The advent of publicly available generative AI tools like ChatGPT, Claude,
and Perplexity brought with it a massive wave of excitement and
investment. Amazon, Google, Microsoft and Meta have all placed large bets on AI
partnerships, acquisitions, and branded AI capabilities. As excitement took hold,
industry analysts and participants projected global investments reaching over $200
billion globally by 2025 and over $1 trillion overall.
Kenta Yasukawa, Co-Founder and CTO, Soracom explores further.
More recently, as the initial hype dies down, observers have begun to express scepticism regarding when, or even if, those investments will pay off. For those of us who have been working within the Internet of Things for some time, this cycle of lofty expectations and inevitable recognition that change will take time, ingenuity, and hard work may sound familiar.
Yet IoT technology is in fact more deeply embedded than ever before across industries from finance and healthcare to logistics and transportation. While the technical innovations and business impact have been tremendous, most applications still tend to stop at an ‘Intranet of Things’ stage, where devices communicate primarily with data repositories inside an organisation.
The term IoT originally envisioned a truly connected world, where things could interact and collaborate with each other to improve our lives and environments. Collecting data securely and remotely actuating devices is a step in that direction. The emergence of Generative AI (Gen AI) tools provides the missing piece: an enabling technology that can make decisions based on incoming and historical data and trigger things to take actions as appropriate.
Wasn’t it doable with traditional machine learning by training models? Yes, however, one big difference is that Gen AI can perform the job without training models. Even when a new use case is added to the system or a new set of parameters are added, you would not need to re-train your models.
Gen AI is fundamentally designed to synthesise data and analytical inputs and make, or guide decisions based upon that data. The potential of this computational process goes well beyond what we’ve seen to date (i.e. chatbots, image or video synthesis, etc.). Because Gen AI can analyse data and images to make suggestions or even decisions and remotely control devices based on natural language and instructions without training machine learning models, the opportunity for applications in IoT is limited only by our imagination.

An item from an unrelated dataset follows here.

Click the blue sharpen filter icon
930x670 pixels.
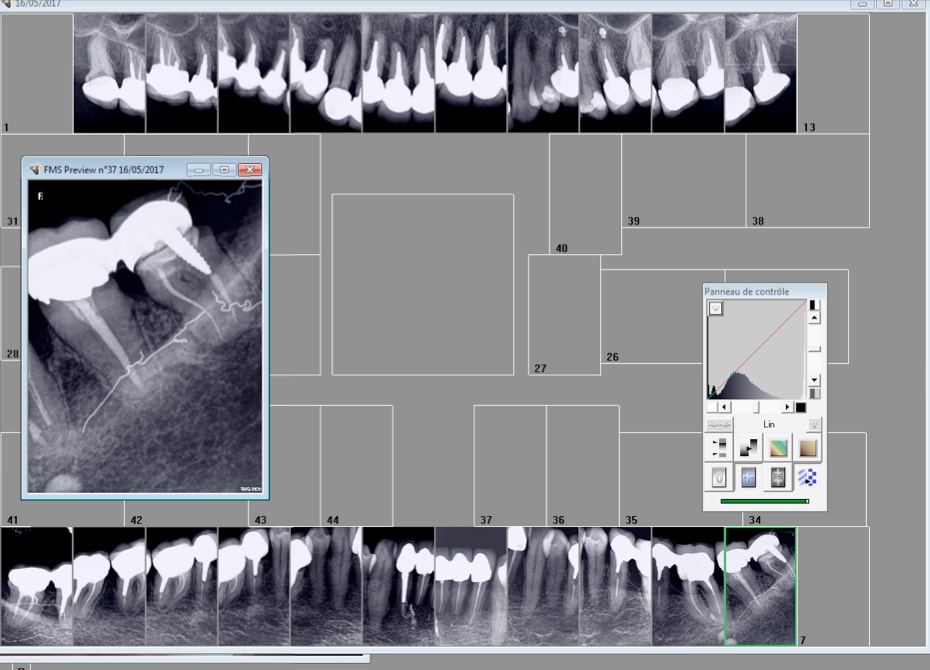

As one example, Gen AI now makes it possible for even non-technical members of IoT project teams to create applications that connect data, events, and actions using only natural-language prompts. In a manufacturing environment, this might look like a process that actively monitors real-time video data to identify potential cases of missing protective equipment on the factory floor, or even to place an emergency call when a fall is detected. What until recently might have taken weeks of complex coding can now be developed in hours.
Similarly, we know that Gen AI can rapidly label data to accelerate training and testing for Machine Learning (ML) models, but it can also be used to make effective decisions on the fly with zero previous learning required. This has immediate applications in manufacturing, logistics, and even large-scale HVAC. Once human operators confirm the improved HVAC control, an ML model can then be trained accordingly to reduce the computational cost in achieving the result.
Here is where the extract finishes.